El juicio a los empresarios

El gobierno es consciente que la clave del postconflicto es llevar el estado a las regiones. Así lo ha hecho saber en numerosos foros y declaraciones. Sin embargo, llevar el Estado a las regiones no es una tarea que dependa solamente de su voluntad. Si algo muestra la experiencia occidental es que es de la interacción entre los propietarios del capital y quienes detentaban el poder político de donde surge el Estado. Y no cualquier tipo de estado, sino las modernas democracias.

Los empresarios son importantes porque además de llevar las inversiones y el conocimiento de actividades económicas que de otra manera no ocurrirían, redefinen las relaciones entre el Estado y los ciudadanos. La moderna empresa capitalista supone unos límites a eventuales decisiones arbitrarias del Estado. A su vez supone que los empresarios tienen que respetar unas reglas del juego iguales para todos y para sus trabajadores. Otro tipo de actividades económicas no suponen instituciones de este estilo.

El narcotráfico y la minería ilegal, por ejemplo, son empresas económicas en que quien ejerce la autoridad impone a la brava las reglas del juego. Si una región depende de estas economías, la ley de los empresarios criminales se extiende al grueso de la sociedad.

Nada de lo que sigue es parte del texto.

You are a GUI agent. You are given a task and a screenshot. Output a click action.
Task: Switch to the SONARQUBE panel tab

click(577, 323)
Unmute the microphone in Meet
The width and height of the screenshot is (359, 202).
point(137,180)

Por eso es tan importante llevar a los empresarios a las regiones: hacen que las instituciones del Estado sean coherentes con la vida económica local. Sin ellos las leyes del Estado en una proporción importante pueden no tener sentido puesto que son leyes que no garantizan la provisión de las necesidades materiales de la población.

En ese sentido es preocupante el mensaje de Sergio Jaramillo en la Cámara de Comercio cuando habló del juicio que espera a 13.000 empresarios por vínculos con paramilitares. Es cierto que un gran número de empresarios pagaron por protección frente a la insurgencia. Pero de allí a concluir que existió un plan deliberado del sector empresarial para crear el paramilitarismo hay un abismo. En la mayoría de los casos fue una extorsión, un pago obligatorio para que su patrimonio y sus trabajadores no fueran atacados. Podría deducirse lo mismo con la guerrilla. Antes de pagarle a los paramilitares los empresarios pagaban a la guerrilla y no por ello podría acusárseles de ser los cerebros detrás de la insurgencia en Colombia.

El mensaje de Jaramillo puede comprenderse como un llamado, en tono de amenaza, a los empresarios para que respalden una justicia transicional laxa con las Farc. Pero el gobierno a veces parece comprar la tesis de la izquierda radical que el paramilitarismo fue una creación de empresarios para reprimir violentamente las reivindicaciones de obreros y campesinos. Los mete en un mismo saco con empresarios del crimen como los Castaño.

Lo peor es que ese mensaje si algo crea es resistencia entre los empresarios a invertir en las regiones donde se necesita llevar el estado. El gobierno se pega un tiro en el pie cuando no se planta y establece públicamente cuál va a ser su posición al respecto:

¿Va a tratar al sector empresarial como un perpetrador de la guerra o como un sector obligado por las circunstancias a pagar una extorsión? Y no toda la culpa de esta ambigüedad es del gobierno, los empresarios no han hecho el menor esfuerzo por construir su versión de la historia. Creen que con el discurso de la responsabilidad social empresarial es suficiente.